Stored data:
□ □ □
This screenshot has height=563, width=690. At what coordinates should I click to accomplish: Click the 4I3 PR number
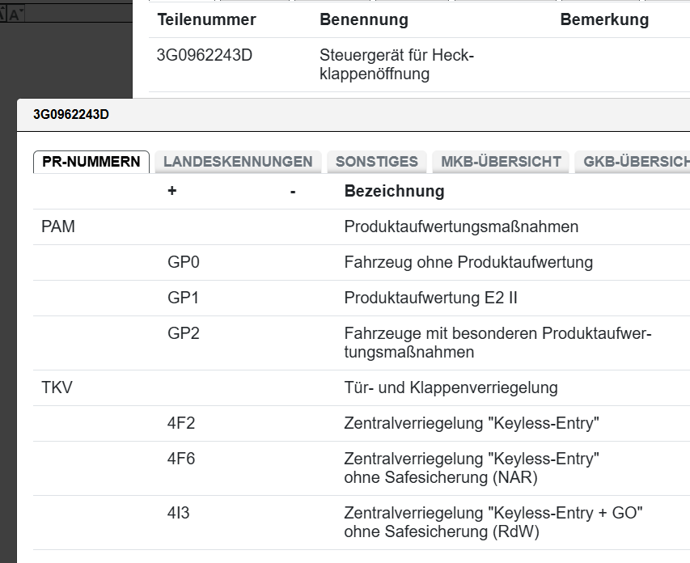[x=180, y=513]
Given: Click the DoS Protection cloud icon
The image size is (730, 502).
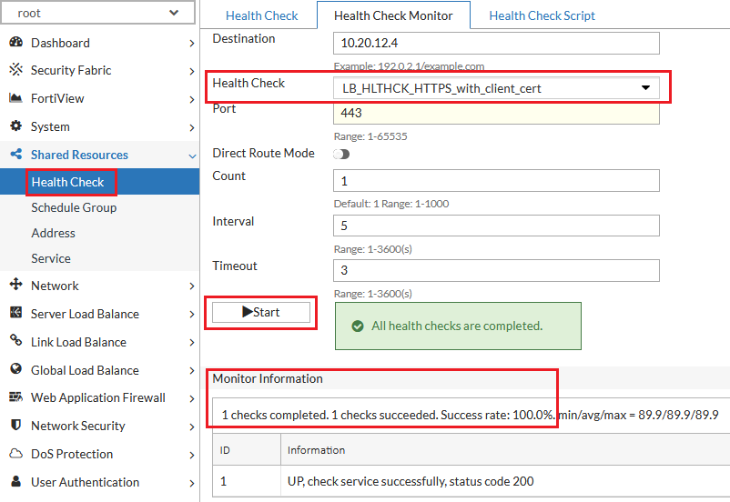Looking at the screenshot, I should coord(15,454).

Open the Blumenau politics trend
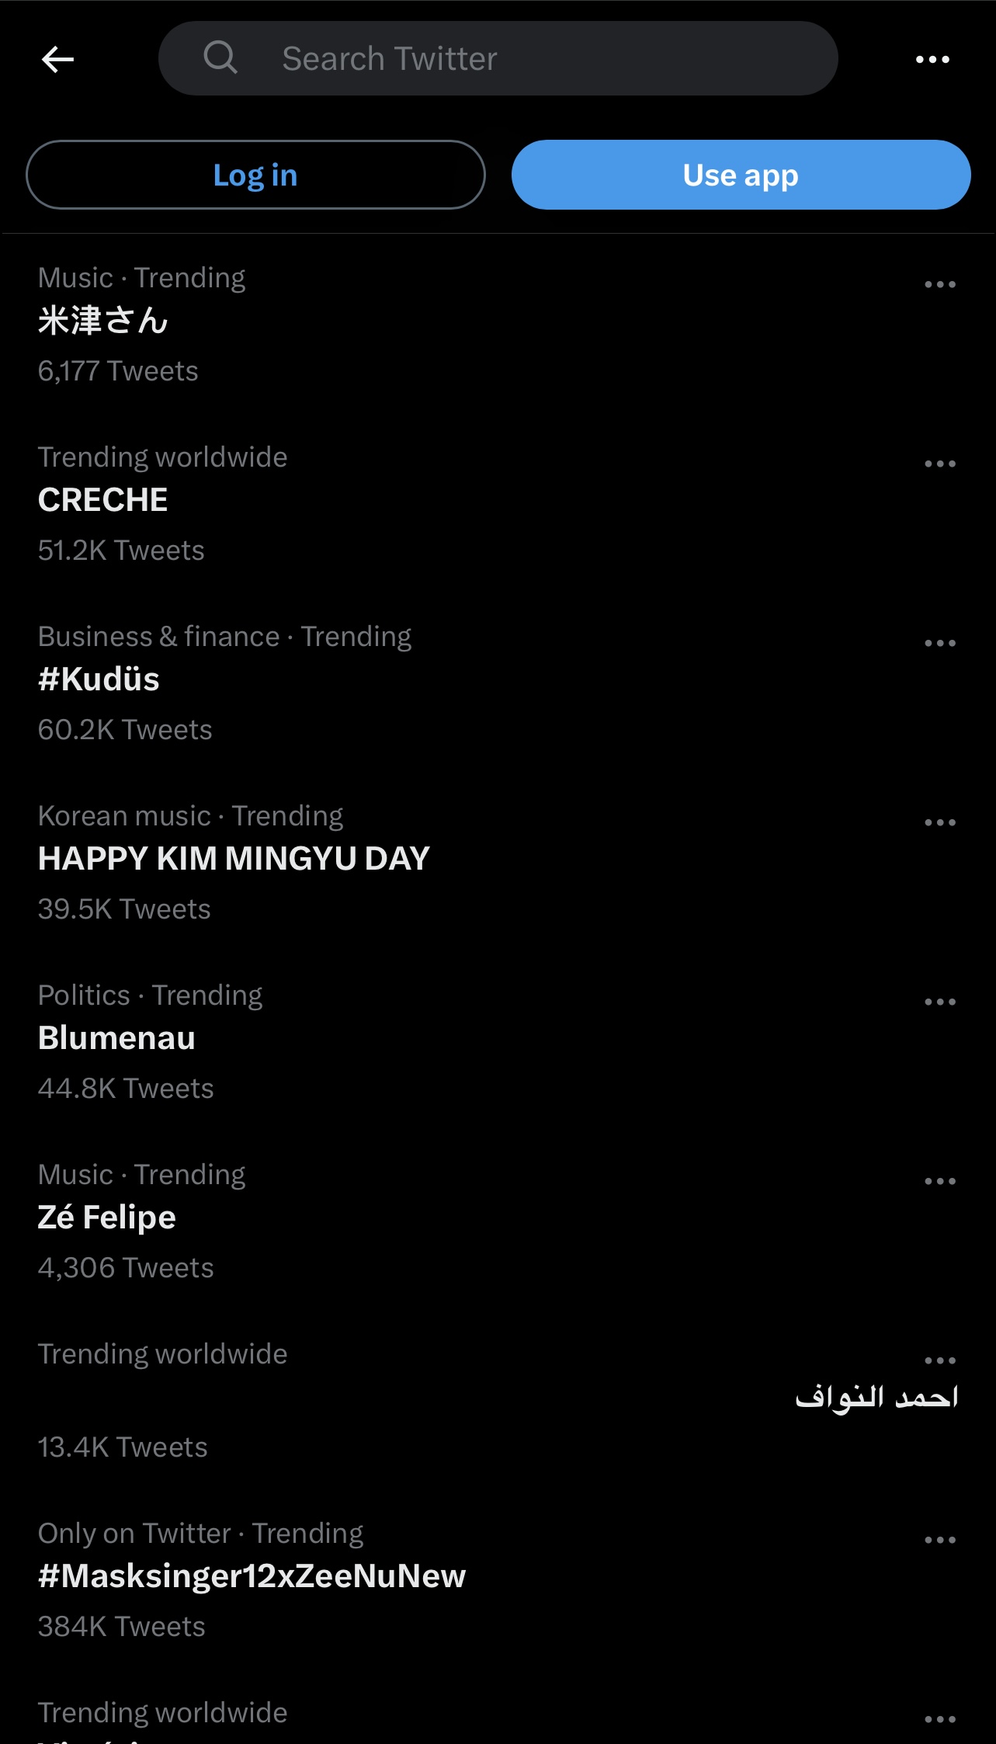(116, 1039)
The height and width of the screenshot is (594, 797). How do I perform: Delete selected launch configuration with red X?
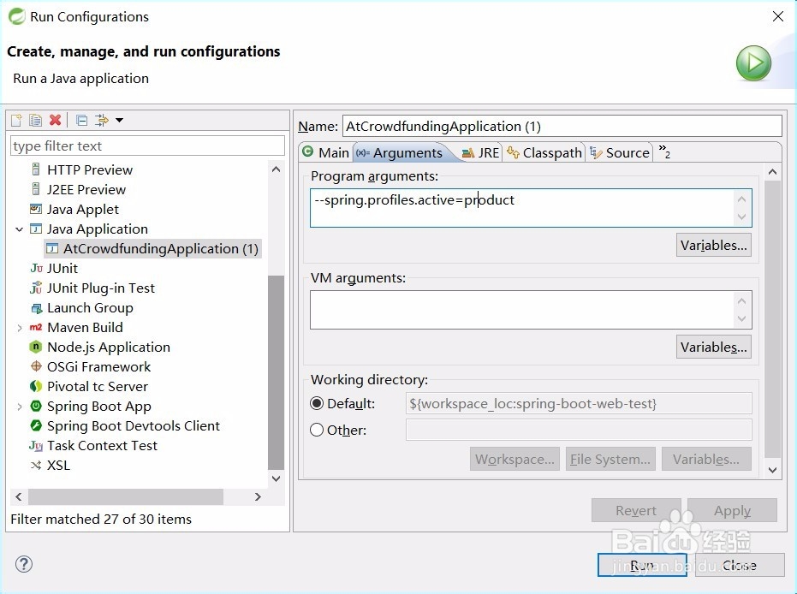point(56,120)
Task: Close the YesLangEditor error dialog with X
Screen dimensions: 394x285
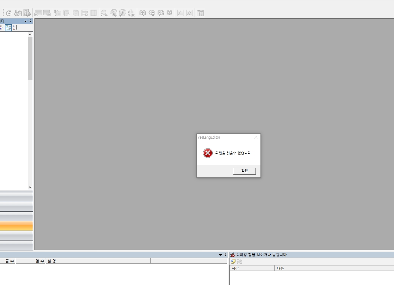Action: (256, 137)
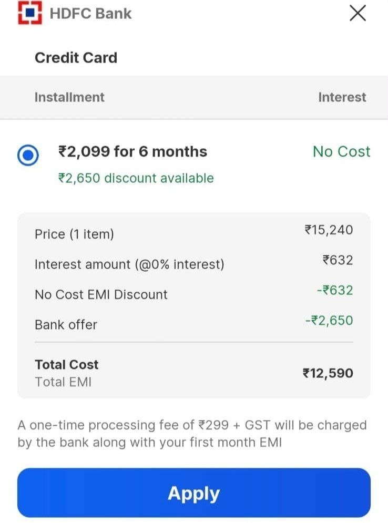Screen dimensions: 388x523
Task: Click the Installment column header
Action: (69, 97)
□ □ □
Each entry above should be written out again exactly, without its pictures.

- **Expected answer**
This screenshot has height=563, width=690. At what coordinates should I click to accomplish: Click the 4I3 PR number
[x=180, y=513]
Given: Click the DoS Protection cloud icon
The image size is (730, 502).
Looking at the screenshot, I should coord(15,454).

Open the Blumenau politics trend
(116, 1039)
The height and width of the screenshot is (594, 797). How do I perform: Delete selected launch configuration with red X?
point(56,120)
Task: Close the YesLangEditor error dialog with X
Screen dimensions: 394x285
Action: (256, 137)
Screen dimensions: 388x523
Task: Click the Installment column header
Action: (69, 97)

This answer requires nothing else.